## Directions for this task
Render the lines from the one containing "This screenshot has width=1375, height=917." through the one containing "Click the Jail Configuration title bar text", inclusive, as a Markdown table with the columns Row and Line, skipping blank lines. Leave the pictures out.

[Lines from a data collection]
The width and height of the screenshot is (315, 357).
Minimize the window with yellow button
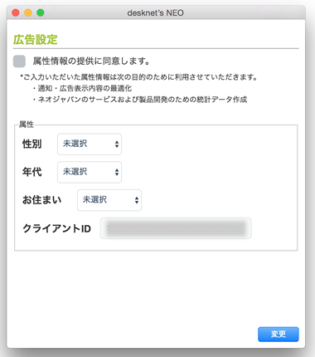(x=28, y=12)
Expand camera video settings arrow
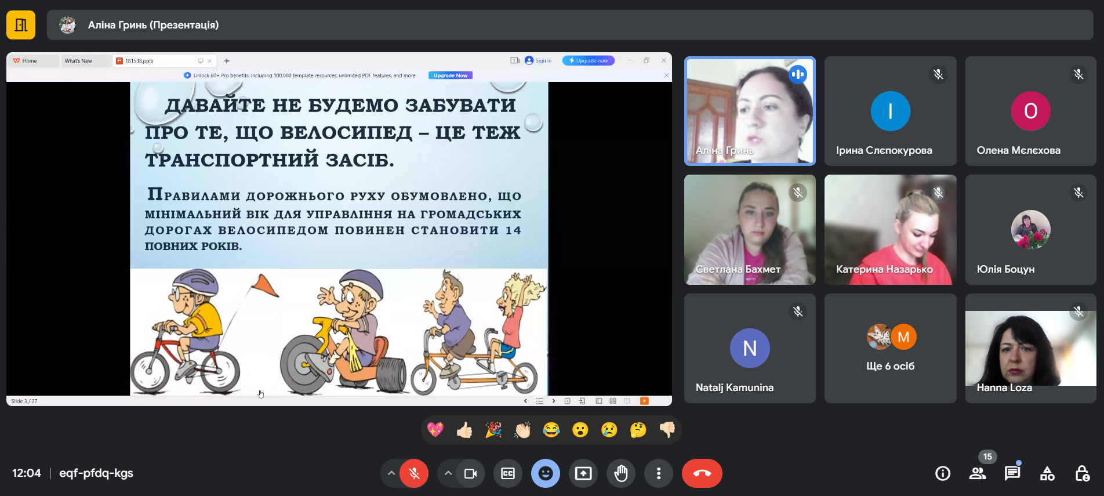The image size is (1104, 496). pyautogui.click(x=448, y=473)
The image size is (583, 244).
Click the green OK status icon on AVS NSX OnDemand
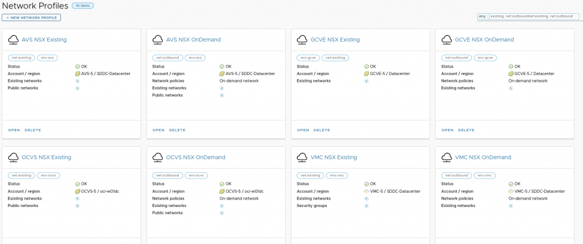point(222,67)
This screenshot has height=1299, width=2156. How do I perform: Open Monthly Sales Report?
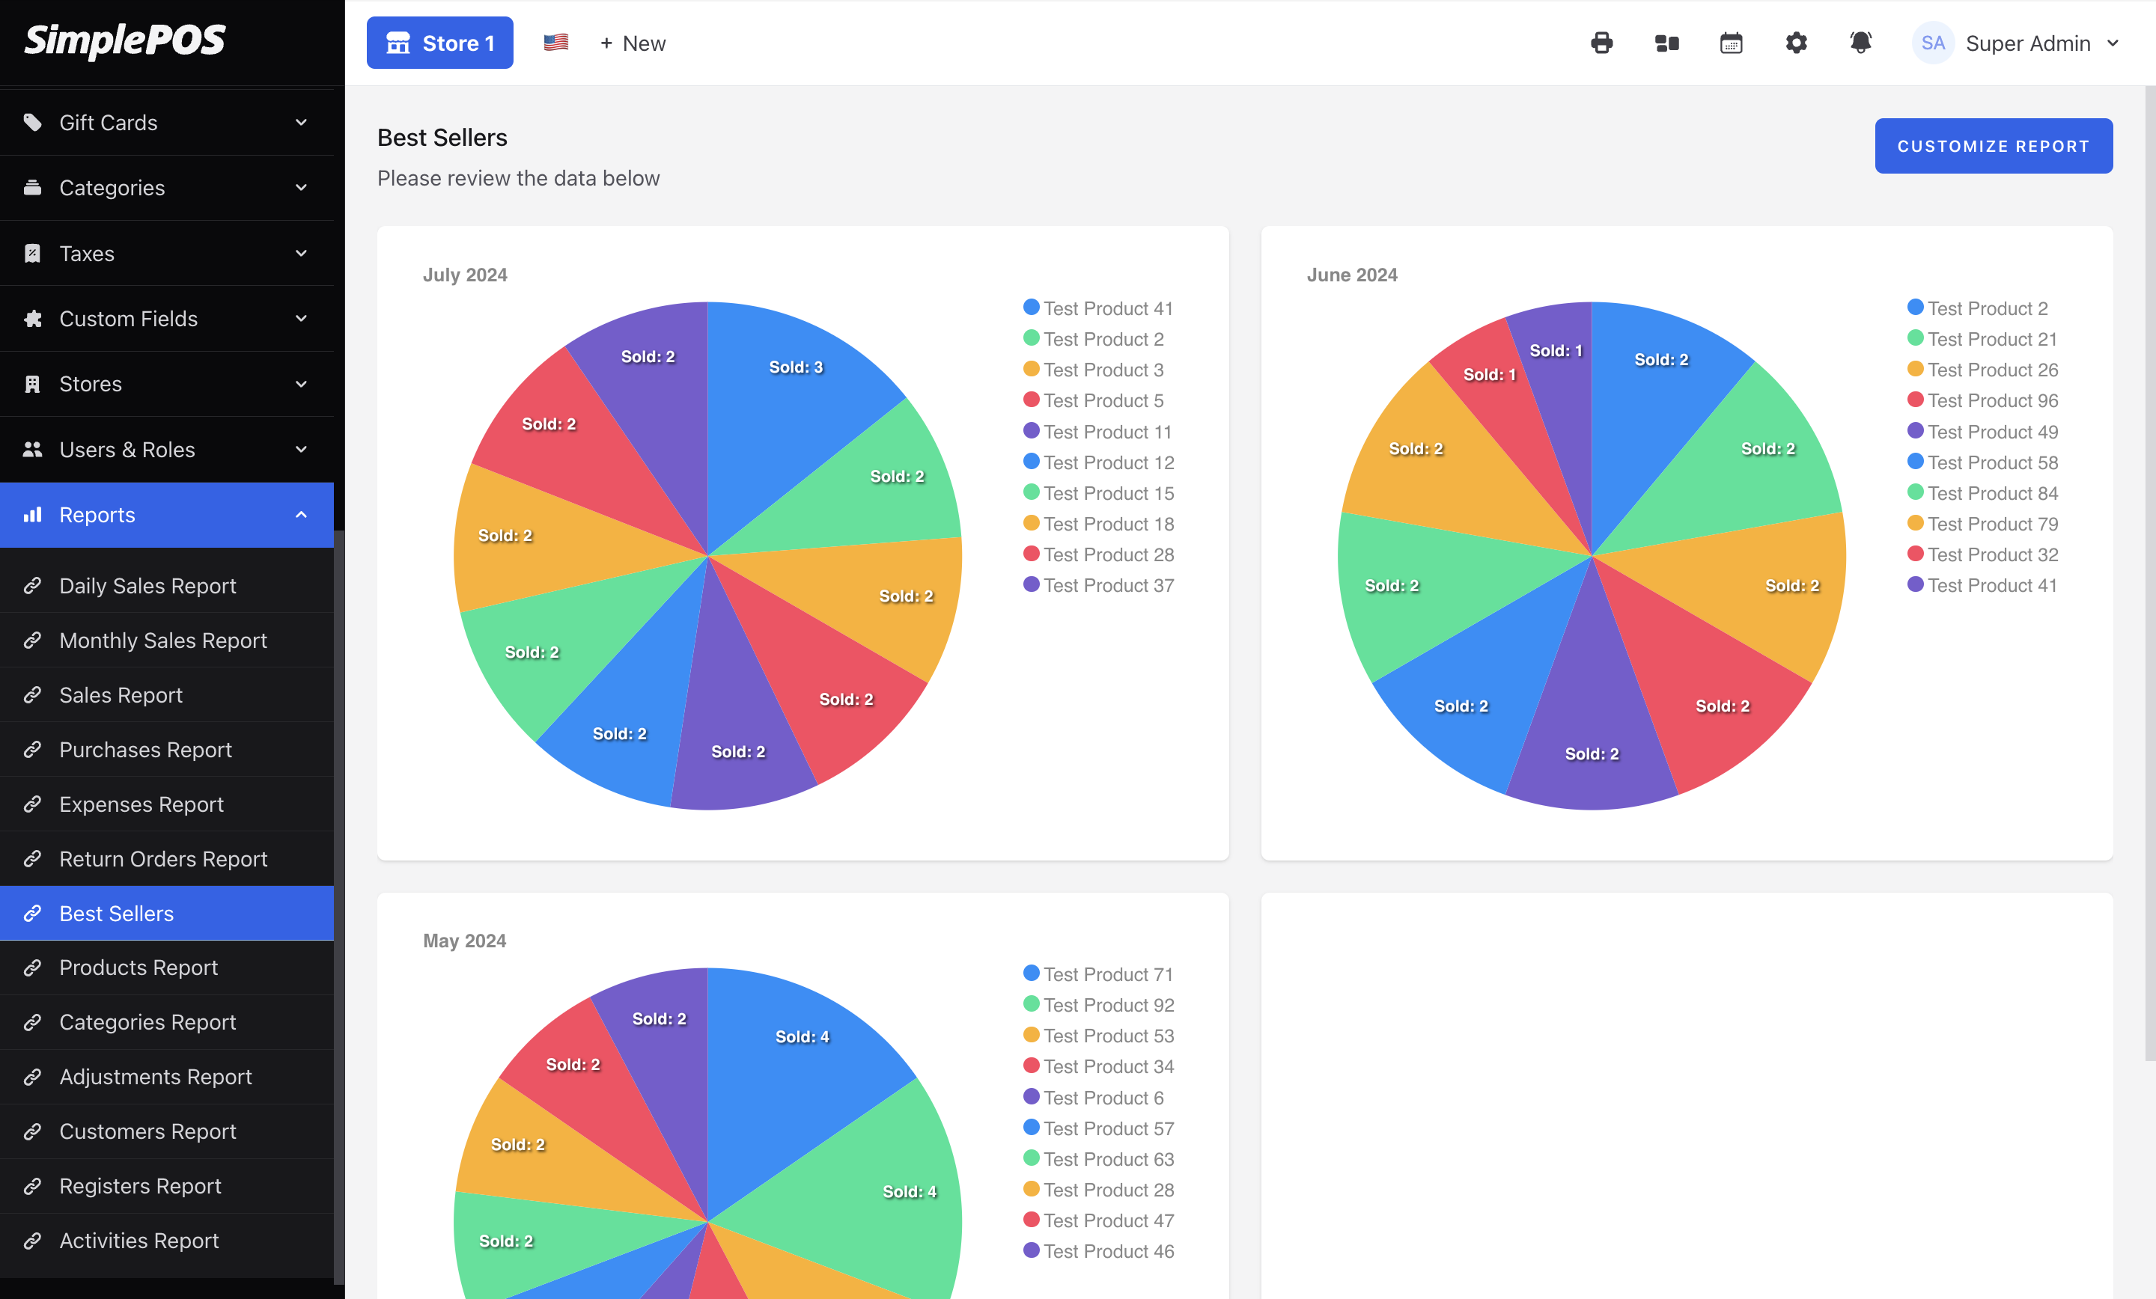tap(163, 640)
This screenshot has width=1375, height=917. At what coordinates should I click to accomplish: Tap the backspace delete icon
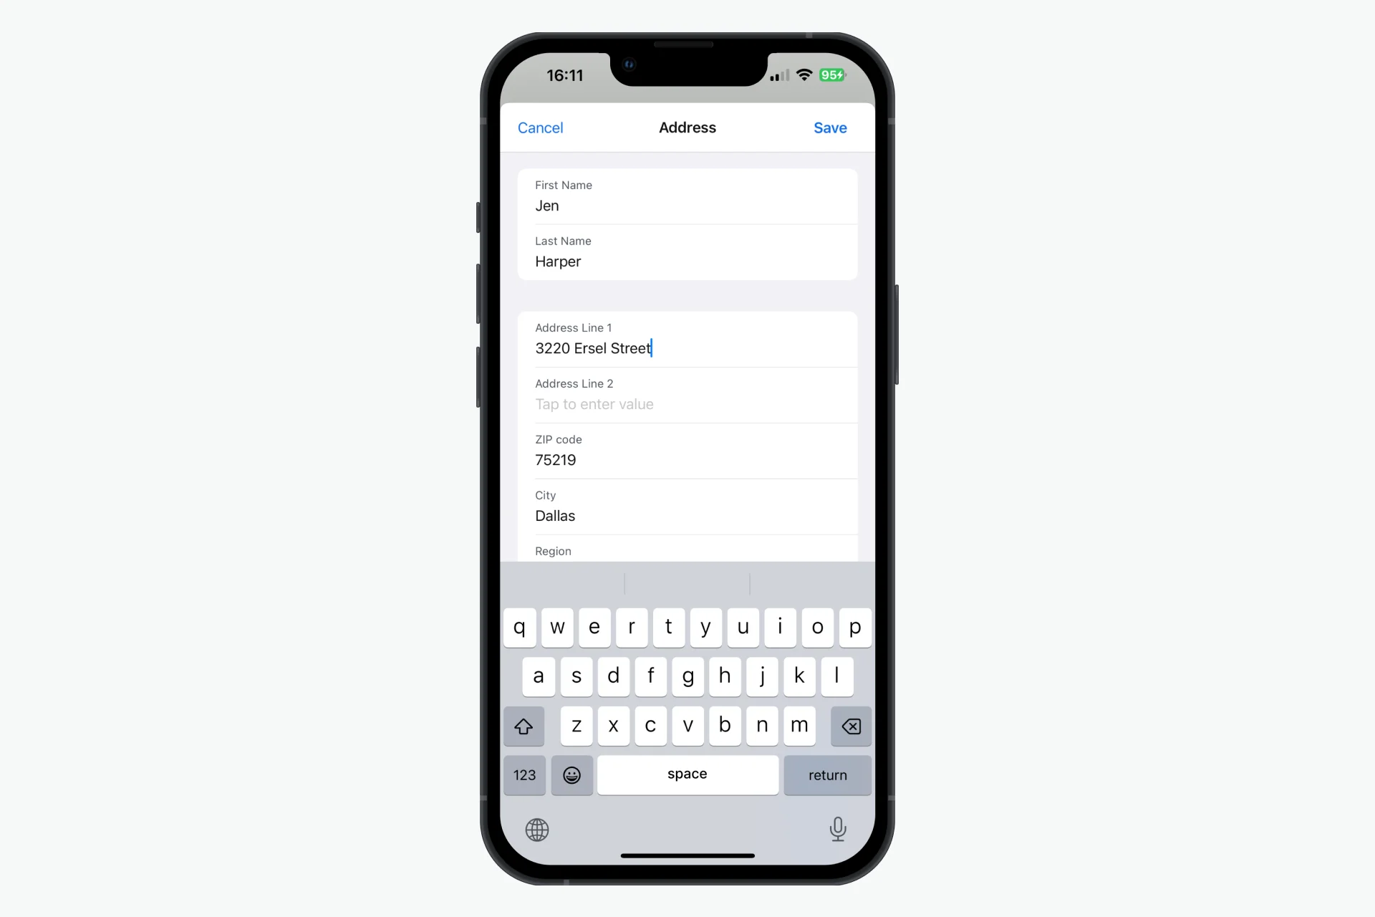[851, 726]
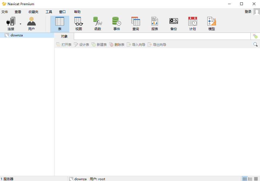Open the 计划 (Schedule) section

coord(193,24)
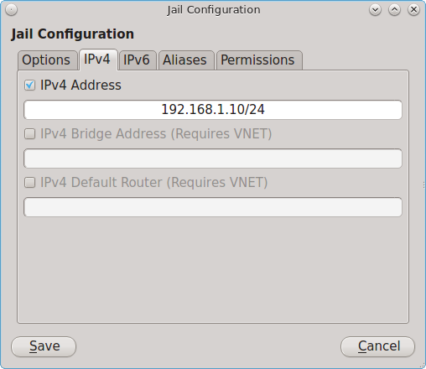Click the Jail Configuration title bar text
Image resolution: width=426 pixels, height=369 pixels.
pyautogui.click(x=214, y=10)
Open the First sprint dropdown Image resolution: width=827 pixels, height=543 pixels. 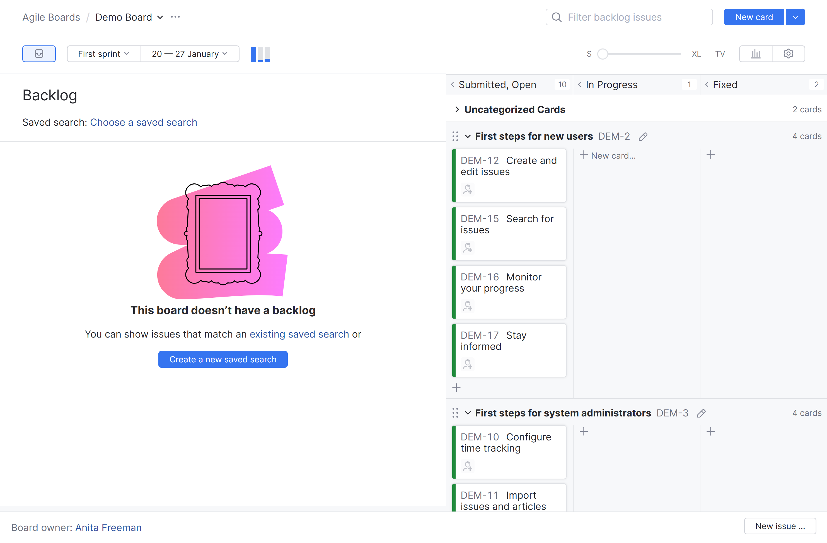(x=104, y=54)
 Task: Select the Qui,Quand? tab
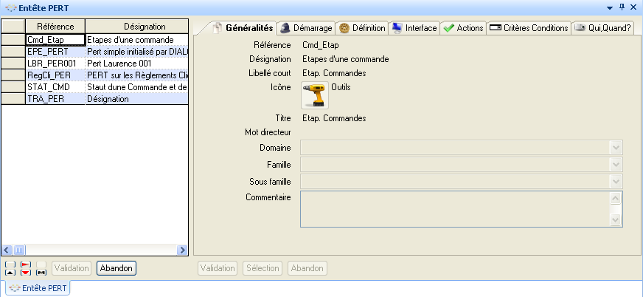pos(603,28)
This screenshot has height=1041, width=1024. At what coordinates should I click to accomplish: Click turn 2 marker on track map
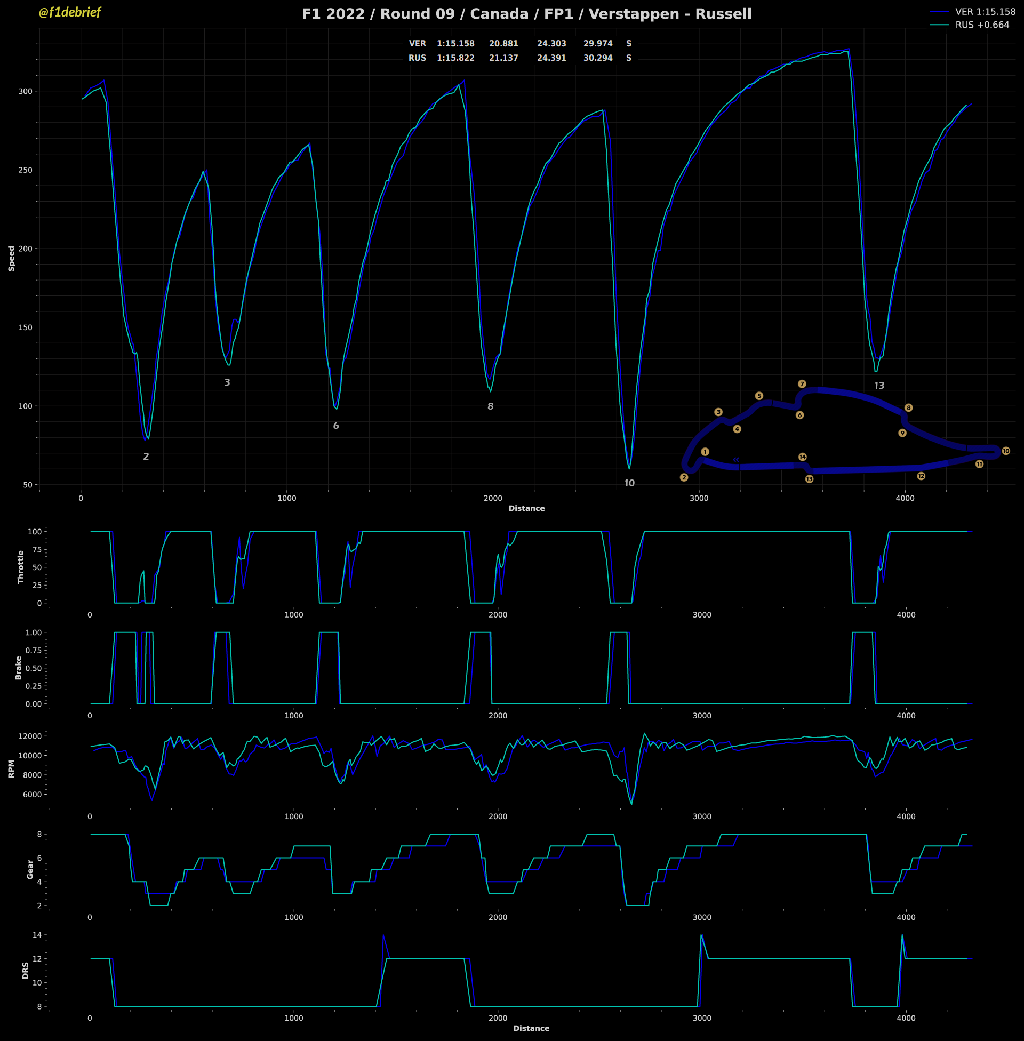[684, 477]
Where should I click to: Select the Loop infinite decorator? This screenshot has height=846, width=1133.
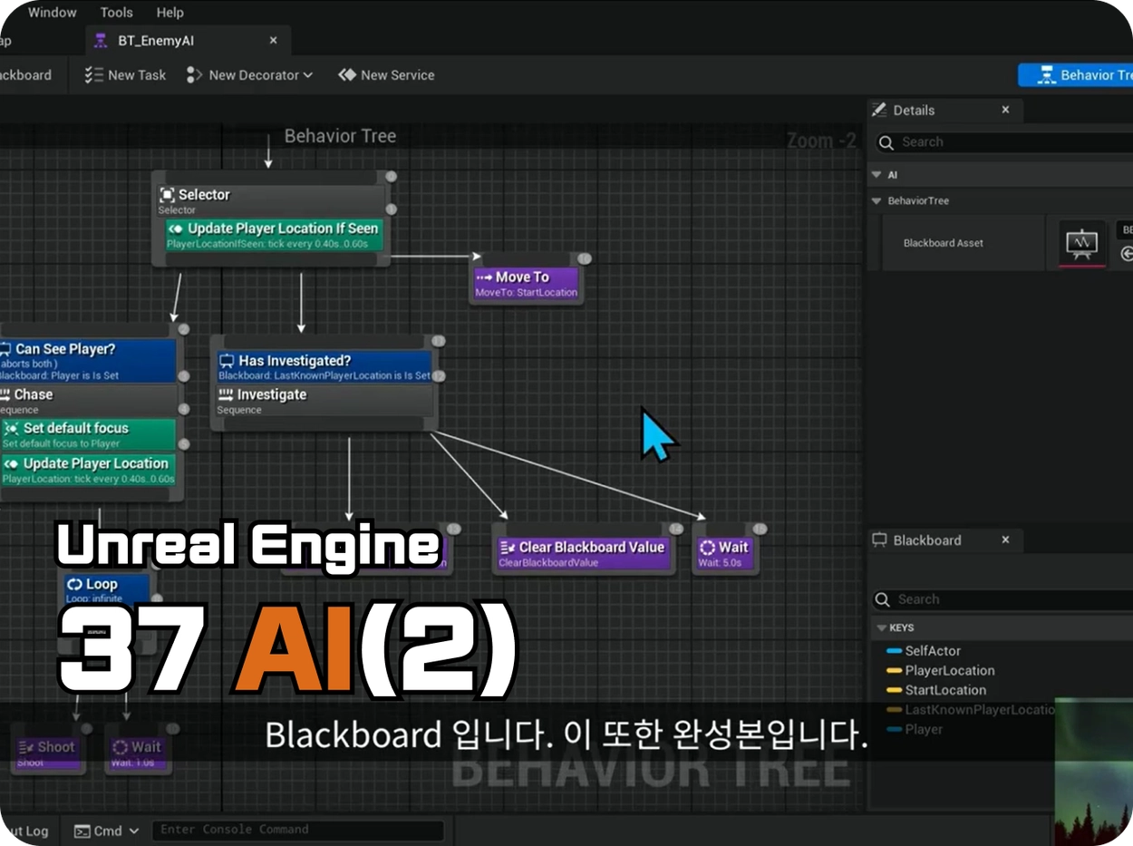click(x=106, y=590)
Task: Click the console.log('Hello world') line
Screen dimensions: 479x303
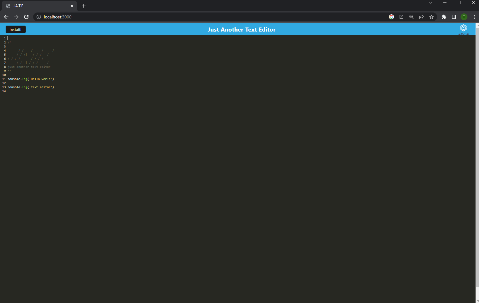Action: [x=30, y=79]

## Written response
| Row | Line |
|---|---|
| 1 | This screenshot has width=1375, height=917. At what coordinates should I click to accomplish: Tap the backspace delete icon |
| 2 | [851, 726] |
| 3 | Open the 计划 (Schedule) section |
| 4 | coord(193,24) |
| 5 | Click the Jail Configuration title bar text |